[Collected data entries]
——————————

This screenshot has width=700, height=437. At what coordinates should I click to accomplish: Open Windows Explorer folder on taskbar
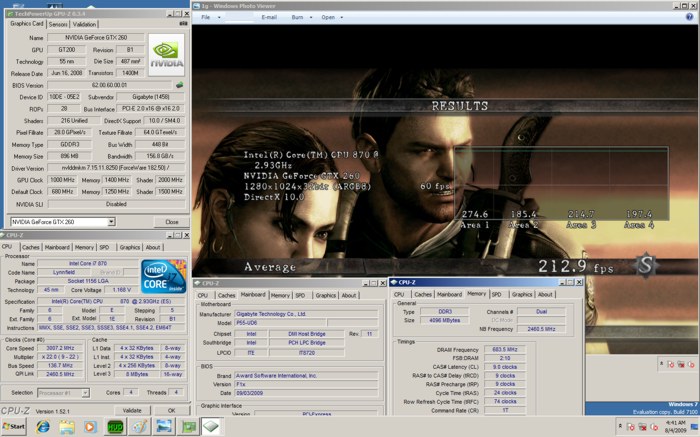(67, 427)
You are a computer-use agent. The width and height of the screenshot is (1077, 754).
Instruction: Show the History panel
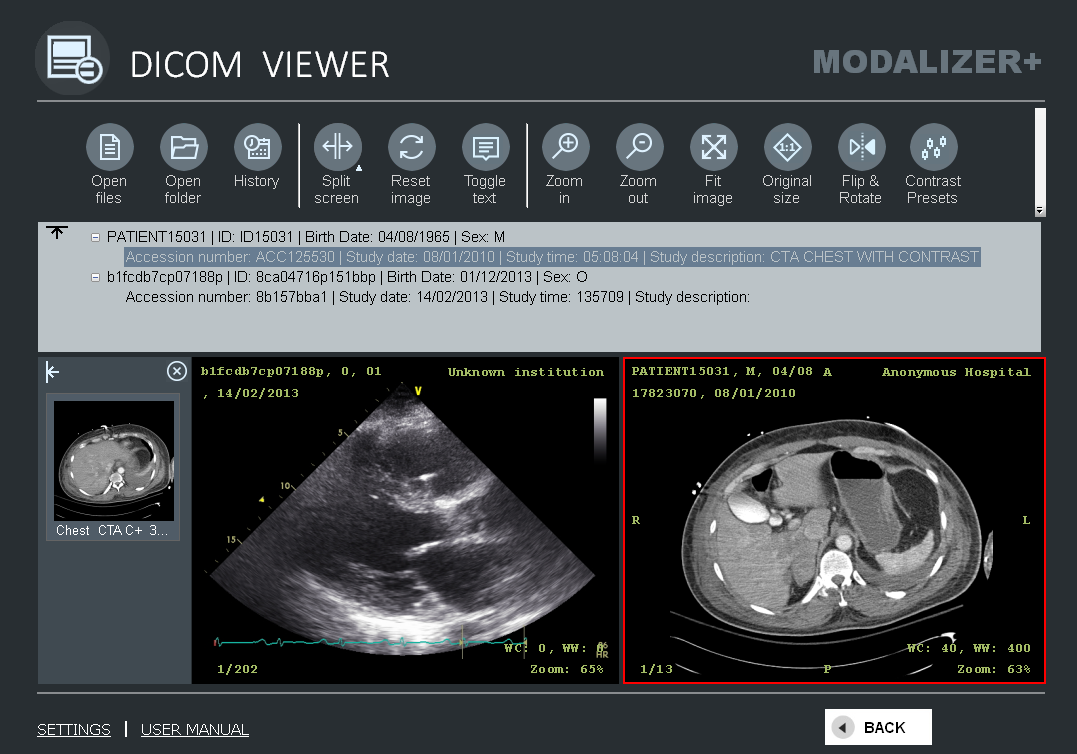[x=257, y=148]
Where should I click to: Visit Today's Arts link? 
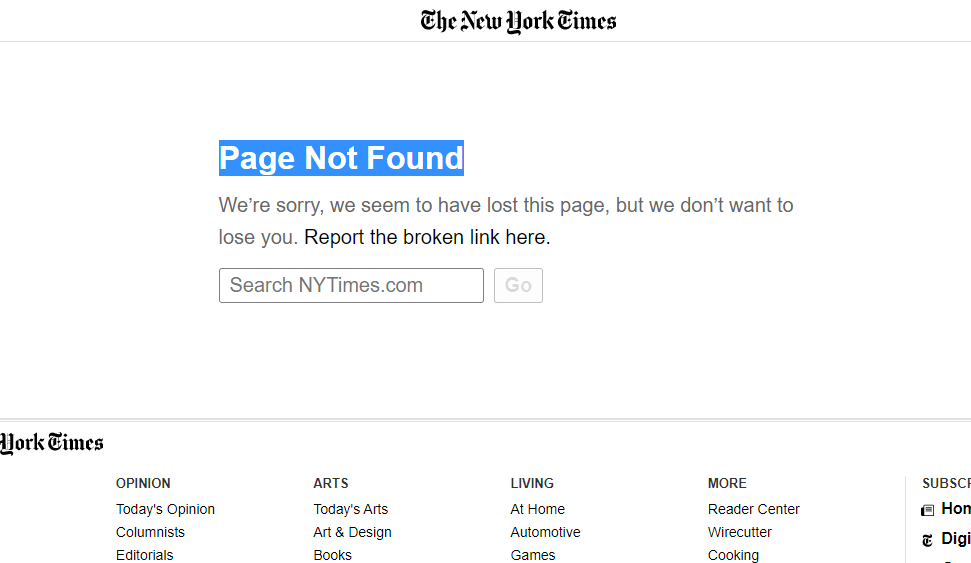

——————————

TASK REQUIREMENTS:
In the data above, find the line with "You are a computer-use" and repeat it and every line after it through the end, exactly; leave the pictures out.

WRITTEN ANSWER:
You are a computer-use agent. The width and height of the screenshot is (1077, 754).
Instruction: Show the History panel
[x=257, y=148]
Where should I click to: Visit Today's Arts link? 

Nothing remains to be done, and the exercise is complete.